[Requirements] Reproduce below the records, word for word, everything from the line containing "The image size is (1444, 840)." down to the line containing "Select the silver-haired", including both of those lines.

------------------------------------

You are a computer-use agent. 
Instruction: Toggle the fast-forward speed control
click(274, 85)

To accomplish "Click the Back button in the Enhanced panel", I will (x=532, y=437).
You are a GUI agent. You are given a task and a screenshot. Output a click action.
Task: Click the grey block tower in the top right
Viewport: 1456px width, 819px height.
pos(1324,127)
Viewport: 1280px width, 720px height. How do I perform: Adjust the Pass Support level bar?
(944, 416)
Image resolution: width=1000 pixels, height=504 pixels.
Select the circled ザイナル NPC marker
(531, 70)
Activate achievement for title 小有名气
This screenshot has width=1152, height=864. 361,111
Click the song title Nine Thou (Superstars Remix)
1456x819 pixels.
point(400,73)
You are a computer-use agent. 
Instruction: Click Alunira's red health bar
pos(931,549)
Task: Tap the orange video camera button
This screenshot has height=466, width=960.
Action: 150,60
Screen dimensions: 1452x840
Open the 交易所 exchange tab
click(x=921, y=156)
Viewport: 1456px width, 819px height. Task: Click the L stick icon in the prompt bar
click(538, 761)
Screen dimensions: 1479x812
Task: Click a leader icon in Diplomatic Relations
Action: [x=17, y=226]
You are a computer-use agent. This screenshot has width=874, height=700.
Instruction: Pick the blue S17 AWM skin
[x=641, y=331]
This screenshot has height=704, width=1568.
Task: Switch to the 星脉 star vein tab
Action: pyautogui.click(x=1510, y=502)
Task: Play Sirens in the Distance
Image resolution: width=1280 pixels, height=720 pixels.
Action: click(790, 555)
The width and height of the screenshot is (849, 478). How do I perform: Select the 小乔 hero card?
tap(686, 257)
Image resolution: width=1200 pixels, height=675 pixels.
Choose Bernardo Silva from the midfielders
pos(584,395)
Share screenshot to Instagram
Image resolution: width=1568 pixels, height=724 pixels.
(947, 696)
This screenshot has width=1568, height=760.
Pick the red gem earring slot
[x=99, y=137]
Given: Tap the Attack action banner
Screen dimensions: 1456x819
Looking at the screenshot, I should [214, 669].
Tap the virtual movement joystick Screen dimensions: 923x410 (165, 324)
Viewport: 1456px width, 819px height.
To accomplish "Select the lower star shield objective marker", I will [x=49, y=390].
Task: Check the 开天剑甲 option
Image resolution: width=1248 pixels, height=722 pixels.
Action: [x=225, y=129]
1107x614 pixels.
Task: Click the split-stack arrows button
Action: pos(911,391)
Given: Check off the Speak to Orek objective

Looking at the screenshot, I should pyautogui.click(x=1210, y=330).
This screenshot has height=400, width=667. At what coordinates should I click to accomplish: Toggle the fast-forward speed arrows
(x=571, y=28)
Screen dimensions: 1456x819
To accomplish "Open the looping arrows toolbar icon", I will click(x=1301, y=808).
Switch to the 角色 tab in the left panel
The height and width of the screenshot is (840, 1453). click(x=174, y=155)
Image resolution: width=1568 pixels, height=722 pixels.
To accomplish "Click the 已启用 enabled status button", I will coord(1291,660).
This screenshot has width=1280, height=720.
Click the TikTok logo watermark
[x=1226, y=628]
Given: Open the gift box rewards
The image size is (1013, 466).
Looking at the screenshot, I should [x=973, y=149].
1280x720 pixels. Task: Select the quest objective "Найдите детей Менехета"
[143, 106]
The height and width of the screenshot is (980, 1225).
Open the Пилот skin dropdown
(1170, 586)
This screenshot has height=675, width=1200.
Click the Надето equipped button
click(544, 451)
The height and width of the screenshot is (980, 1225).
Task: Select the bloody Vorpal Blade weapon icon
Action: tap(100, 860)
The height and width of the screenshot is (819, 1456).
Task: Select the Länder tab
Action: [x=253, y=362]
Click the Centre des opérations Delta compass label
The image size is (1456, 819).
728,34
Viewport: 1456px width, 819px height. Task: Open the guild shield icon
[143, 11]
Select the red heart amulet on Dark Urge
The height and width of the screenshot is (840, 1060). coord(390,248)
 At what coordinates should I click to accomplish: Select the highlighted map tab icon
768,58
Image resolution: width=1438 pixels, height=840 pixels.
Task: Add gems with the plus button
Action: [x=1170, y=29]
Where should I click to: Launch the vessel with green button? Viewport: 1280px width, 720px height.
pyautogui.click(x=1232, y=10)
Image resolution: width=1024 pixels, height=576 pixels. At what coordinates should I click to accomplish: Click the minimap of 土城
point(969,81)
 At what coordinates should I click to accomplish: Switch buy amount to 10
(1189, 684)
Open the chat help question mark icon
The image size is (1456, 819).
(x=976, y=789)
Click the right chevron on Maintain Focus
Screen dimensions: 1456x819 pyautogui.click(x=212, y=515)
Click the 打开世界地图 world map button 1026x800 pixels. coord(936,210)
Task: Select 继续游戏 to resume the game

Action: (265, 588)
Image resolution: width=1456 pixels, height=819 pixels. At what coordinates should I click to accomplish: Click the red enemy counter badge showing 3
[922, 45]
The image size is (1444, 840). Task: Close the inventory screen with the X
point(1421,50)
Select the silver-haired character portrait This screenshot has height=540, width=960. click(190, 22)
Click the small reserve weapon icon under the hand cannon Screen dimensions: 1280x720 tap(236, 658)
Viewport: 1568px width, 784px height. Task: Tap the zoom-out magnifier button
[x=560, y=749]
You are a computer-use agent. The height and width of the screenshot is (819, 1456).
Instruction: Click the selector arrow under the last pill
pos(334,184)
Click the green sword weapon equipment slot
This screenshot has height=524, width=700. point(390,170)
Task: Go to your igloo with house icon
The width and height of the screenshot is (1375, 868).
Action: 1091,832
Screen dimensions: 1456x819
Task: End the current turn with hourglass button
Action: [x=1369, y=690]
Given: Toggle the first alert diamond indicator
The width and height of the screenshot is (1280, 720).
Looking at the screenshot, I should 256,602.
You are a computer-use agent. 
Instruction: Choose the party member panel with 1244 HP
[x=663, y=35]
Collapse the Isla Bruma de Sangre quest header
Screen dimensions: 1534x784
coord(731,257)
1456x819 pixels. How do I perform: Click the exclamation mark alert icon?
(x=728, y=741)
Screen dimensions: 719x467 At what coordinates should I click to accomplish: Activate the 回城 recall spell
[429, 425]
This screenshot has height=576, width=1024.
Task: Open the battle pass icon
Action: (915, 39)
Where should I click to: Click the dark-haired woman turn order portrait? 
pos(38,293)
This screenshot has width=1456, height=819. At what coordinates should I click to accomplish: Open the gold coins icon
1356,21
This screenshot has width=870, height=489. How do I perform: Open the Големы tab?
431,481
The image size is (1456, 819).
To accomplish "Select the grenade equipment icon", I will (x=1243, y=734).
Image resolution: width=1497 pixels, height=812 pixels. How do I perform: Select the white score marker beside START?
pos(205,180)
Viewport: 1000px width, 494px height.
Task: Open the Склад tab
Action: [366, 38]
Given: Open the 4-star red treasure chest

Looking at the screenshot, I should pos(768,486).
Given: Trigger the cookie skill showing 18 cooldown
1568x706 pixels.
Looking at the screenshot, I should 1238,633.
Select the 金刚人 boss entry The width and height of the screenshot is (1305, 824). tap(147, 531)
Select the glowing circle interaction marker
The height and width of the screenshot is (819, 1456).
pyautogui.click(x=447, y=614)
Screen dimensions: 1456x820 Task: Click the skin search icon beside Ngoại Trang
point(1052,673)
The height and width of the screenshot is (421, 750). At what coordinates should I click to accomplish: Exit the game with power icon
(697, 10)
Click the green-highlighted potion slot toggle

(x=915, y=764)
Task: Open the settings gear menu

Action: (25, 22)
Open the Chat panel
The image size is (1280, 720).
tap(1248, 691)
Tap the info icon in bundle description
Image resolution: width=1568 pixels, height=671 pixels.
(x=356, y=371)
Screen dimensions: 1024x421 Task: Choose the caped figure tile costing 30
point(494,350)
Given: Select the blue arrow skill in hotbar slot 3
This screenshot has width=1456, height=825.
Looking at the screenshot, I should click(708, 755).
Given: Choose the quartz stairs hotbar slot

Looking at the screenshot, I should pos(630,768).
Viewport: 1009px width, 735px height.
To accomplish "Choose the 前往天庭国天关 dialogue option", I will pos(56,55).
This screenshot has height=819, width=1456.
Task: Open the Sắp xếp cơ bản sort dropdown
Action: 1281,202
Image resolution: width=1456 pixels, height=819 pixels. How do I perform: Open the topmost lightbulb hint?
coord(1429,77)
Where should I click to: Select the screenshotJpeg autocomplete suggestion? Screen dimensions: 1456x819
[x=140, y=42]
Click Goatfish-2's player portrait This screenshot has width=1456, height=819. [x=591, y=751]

------------------------------------

[Task answer]
The image size is (1444, 840). Task: Close the inventory screen with the X
point(1421,50)
Select the silver-haired character portrait This screenshot has height=540, width=960. click(190, 22)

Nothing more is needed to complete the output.